TEXT BLOCK:
The funding plan for the 2017-2018 Pennsylvania budget that was completed today is a good example. Over the last few years a determined minority of the House of Representatives, led by Speaker Mike Turzai and Majority Leader Dave Reed and their fellow extremists in the House caucus, has continually thwarted bi-partisan majorities in favor of a responsible Pennsylvania budget, one that pays for what it spends with tax revenues rather than with borrowing and fiscal legerdemain.

This year is more of the same. Last February, the governor proposed an austere budget for this year. He proposed to balance the budget by raising $1 billion in recurring revenues, mostly from corporations and businesses, while saving $2 billion in spending. In June, the House and Senate passed a spending plan slightly below that proposed by the governor. It included his proposals for small increases for Pre-K and K-12 education and for human services and incorporated some of his proposed saving.

To fund that budget, the Senate passed a bi-partisan plan that included $571 million in new recurring revenue. The bill finally passed by the House and Senate contains somewhere between $60 and $160 million in new recurring revenue, depending on whether the expansion of gaming opportunities leads to more gambling or just a relocation of where gambling takes place. (We are inclined to believe it will be the latter.)

The rest of the budget is funded with $500 million in transfers from special funds, including the fund that supports medical malpractice insurance, one-time revenues from selling gaming licenses, and a $1.5 billion bond issue backed by tobacco fund revenues that was also included in the Senate plan.

As we have said before, given the depth of the problem created by the revenue downturn and other problems year, as well as the unwillingness of the General Assembly to raise sufficient tax revenues last year or this year, selling bonds to be repaid by tobacco settlement and / or PLCB revenues is a bad idea whose time has apparently come.

To our mind, borrowing to make up for the mistakes of previous years can only be justified if it is part of a long-term plan that does not repeat those mistakes. But not only do one-shot revenues and borrowing not solve the state’s long-term budget problems, they make those problems worse. The budget for the fiscal year beginning on July 1, 2018 is already unbalanced. Next year, the state will have to come up with additional revenues to: (1) pay for increased costs, especially for Medicaid, salaries, and other goods; (2) replace the roughly $600 million in funds provided by one-time revenues or raids on special funds this year; and (3) secure the $200 million or so to replace the money the tobacco settlement or Liquor Control Board provides to the state (or $400 million if the state floats bonds on both revenue sources).

DATA PROVIDED:

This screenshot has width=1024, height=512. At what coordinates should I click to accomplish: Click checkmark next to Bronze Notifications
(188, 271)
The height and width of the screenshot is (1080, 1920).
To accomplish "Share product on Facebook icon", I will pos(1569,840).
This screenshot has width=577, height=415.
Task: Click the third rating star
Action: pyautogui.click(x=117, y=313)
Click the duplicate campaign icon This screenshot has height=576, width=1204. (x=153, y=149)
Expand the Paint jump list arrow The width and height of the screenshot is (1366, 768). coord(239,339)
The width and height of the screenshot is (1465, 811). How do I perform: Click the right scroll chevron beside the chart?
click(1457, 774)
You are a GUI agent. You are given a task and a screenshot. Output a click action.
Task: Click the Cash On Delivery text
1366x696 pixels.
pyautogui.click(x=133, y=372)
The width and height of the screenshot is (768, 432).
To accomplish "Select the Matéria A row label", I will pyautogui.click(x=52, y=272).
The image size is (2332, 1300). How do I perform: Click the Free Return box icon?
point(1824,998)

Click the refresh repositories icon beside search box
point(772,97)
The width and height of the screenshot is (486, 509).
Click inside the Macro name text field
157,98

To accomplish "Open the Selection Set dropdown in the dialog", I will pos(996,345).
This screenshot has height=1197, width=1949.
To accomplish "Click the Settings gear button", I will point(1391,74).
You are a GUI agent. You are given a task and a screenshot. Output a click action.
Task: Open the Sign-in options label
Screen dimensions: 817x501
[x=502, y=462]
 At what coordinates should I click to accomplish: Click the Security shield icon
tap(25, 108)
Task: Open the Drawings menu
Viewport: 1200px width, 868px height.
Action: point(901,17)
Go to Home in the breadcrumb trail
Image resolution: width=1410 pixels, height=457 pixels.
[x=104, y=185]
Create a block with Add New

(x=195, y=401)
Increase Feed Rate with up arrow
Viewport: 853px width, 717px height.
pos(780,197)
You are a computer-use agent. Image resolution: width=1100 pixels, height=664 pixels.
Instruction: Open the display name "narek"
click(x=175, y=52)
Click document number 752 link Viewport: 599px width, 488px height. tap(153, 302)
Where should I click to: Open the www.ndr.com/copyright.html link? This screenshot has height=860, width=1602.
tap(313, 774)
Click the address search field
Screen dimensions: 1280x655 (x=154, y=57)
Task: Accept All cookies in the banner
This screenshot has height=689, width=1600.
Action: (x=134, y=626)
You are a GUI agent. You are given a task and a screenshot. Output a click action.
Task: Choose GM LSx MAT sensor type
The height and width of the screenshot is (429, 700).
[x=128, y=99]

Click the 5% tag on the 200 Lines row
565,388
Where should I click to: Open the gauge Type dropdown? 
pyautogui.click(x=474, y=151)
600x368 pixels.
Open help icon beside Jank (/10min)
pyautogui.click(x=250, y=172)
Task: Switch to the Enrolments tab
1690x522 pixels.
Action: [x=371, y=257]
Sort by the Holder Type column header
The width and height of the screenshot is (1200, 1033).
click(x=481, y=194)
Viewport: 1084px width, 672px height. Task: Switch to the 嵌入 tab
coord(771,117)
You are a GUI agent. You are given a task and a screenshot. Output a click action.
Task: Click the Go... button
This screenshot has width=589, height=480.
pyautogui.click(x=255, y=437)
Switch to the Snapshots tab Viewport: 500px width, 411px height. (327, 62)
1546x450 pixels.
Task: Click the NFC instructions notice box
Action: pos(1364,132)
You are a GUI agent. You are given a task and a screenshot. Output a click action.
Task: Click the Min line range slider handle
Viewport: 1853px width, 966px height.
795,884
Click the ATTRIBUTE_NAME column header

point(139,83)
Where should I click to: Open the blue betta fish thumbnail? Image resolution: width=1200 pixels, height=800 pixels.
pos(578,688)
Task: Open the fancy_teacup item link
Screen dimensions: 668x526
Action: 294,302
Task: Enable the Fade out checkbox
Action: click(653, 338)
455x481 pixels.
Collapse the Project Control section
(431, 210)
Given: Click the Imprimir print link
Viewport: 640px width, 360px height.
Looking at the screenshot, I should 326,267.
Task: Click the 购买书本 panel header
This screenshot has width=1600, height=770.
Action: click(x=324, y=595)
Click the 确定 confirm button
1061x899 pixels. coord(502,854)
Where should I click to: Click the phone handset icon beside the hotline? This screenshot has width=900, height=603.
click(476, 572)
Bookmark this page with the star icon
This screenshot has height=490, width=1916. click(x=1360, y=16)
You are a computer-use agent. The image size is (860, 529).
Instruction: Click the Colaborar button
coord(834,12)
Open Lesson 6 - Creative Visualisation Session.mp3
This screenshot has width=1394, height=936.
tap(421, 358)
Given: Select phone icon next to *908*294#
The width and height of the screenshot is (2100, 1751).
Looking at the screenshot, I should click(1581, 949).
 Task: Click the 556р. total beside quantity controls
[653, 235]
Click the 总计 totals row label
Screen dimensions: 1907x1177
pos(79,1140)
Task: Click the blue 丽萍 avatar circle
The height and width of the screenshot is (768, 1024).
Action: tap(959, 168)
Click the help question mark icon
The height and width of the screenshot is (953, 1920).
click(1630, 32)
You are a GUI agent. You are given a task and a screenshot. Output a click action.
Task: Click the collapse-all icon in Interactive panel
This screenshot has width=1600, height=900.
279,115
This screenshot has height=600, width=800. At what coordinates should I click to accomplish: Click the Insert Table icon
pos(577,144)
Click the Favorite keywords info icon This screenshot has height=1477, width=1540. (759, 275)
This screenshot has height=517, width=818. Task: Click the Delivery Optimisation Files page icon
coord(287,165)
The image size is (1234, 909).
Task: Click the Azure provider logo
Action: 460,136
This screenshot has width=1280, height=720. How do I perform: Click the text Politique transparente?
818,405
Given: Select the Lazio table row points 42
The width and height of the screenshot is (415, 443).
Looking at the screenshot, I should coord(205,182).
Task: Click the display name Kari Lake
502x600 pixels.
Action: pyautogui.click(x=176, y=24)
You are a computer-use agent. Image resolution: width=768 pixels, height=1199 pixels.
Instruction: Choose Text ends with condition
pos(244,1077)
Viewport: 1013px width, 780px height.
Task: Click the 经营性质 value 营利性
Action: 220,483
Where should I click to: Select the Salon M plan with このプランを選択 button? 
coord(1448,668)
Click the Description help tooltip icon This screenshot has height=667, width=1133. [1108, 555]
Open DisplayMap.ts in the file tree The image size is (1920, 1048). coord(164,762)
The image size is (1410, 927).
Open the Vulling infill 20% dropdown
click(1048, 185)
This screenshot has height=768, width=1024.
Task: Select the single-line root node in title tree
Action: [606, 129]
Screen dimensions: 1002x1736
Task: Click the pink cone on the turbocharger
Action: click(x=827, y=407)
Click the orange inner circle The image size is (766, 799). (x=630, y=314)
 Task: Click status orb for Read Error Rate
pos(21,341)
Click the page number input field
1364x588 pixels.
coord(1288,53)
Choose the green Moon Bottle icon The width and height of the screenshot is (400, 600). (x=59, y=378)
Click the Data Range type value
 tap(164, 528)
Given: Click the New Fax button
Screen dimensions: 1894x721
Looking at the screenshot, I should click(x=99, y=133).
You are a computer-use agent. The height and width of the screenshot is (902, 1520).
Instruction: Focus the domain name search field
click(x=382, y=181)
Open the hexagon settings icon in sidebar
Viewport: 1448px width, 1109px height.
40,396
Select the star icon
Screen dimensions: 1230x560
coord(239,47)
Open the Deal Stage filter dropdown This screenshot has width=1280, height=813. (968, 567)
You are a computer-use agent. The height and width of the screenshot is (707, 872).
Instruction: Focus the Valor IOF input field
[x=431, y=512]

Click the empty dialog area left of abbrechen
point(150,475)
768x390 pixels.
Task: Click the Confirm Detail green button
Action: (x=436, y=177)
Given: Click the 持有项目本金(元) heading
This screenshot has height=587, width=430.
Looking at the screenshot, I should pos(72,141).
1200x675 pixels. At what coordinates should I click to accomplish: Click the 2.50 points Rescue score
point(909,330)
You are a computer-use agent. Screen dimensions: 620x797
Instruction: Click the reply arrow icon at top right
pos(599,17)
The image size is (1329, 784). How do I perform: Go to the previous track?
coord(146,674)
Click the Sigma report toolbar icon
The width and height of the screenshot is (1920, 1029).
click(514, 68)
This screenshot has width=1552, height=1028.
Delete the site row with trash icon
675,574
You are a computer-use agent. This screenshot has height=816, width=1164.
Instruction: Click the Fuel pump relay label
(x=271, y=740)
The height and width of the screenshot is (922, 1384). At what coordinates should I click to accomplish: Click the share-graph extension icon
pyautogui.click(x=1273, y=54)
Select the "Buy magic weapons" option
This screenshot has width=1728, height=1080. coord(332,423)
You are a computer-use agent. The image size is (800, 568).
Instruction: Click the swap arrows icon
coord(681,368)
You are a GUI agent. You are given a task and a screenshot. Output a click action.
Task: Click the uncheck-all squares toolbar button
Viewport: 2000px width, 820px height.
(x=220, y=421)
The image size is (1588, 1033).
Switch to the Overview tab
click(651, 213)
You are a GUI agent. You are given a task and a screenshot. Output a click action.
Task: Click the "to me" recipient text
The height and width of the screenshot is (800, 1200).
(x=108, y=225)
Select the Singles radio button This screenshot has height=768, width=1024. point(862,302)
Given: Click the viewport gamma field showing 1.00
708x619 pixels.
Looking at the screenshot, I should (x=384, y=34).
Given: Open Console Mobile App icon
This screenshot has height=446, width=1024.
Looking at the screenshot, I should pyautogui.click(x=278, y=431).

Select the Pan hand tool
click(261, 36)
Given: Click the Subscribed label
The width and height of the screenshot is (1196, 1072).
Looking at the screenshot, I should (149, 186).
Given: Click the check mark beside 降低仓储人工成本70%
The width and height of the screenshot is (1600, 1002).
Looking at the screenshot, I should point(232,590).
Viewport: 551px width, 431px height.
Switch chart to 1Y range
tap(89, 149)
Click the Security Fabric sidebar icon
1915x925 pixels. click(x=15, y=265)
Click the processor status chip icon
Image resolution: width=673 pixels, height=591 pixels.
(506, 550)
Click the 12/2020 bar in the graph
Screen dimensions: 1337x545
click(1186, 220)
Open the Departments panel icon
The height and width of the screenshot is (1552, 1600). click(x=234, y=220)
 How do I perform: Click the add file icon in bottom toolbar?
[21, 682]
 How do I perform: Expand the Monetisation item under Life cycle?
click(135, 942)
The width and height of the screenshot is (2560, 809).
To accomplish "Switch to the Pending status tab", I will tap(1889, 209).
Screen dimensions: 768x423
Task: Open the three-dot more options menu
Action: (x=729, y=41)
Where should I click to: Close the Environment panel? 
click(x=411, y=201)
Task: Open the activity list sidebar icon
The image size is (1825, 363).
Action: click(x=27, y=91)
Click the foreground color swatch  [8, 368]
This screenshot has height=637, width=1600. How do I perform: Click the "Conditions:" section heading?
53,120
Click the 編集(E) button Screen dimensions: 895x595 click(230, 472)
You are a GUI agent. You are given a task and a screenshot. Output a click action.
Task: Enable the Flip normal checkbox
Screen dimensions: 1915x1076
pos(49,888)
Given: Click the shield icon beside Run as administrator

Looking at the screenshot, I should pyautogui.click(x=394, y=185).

TASK LIST:
1. According to the passage on the 2017-2018 Pennsylvania budget, how much new recurring revenue did the Senate's bi-partisan funding plan include?
2. From the passage on the 2017-2018 Pennsylvania budget, list each purpose for which the state will need additional revenues next year.
3. Carry the passage on the 2017-2018 Pennsylvania budget forward with the next part, starting after its final sentence.

RESPONSES IN ORDER:
1. $571 million

2.
- To pay for increased costs, especially for Medicaid, salaries, and other goods
- To replace the roughly $600 million in funds provided by one-time revenues or raids on special funds this year
- To secure the $200 million or so to replace the money the tobacco settlement or Liquor Control Board provides to the state (or $400 million if the state floats bonds on both revenue sources)

3.
No one expects real-world governments always to act in accord with the ideals taught in public administration schools. But the intransigence of Speaker Turzai and Majority Leader Reed have forced the g and Senate to accept a plan that is not only radically different from that which the governor proposed and the Senate passed, but one that violates those rules at every turn.

This budget year began with Governor Wolf calling for, and receiving Republican approbation for, a plan that closed two-thirds of a $3 billion deficit by spending reductions and government efficiencies. And many of those spending reductions have taken place. But the final result of this long-delayed budget should disappoint all Pennsylvanians. And let us be clear, it is not our system of government that has failed. The checks and balances only work if political leaders with diverse ideals and interests are willing to make reasonable compromises. Governor Wolf, a majority of the Senate, and most House members from both parties were willing to do that. Speaker Turzai, Leader Reed, and their band of Republican extremists were unwilling to be reasonable or to compromise.

They have one more chance to change direction. A shale tax bill has moved out of the House Finance Committee. It is ready for a vote on the House floor and, if Turzai and Reed allow an up-and-down vote on that bill, we believe it will pass. We call on them to allow this vote to occur the week of November 13.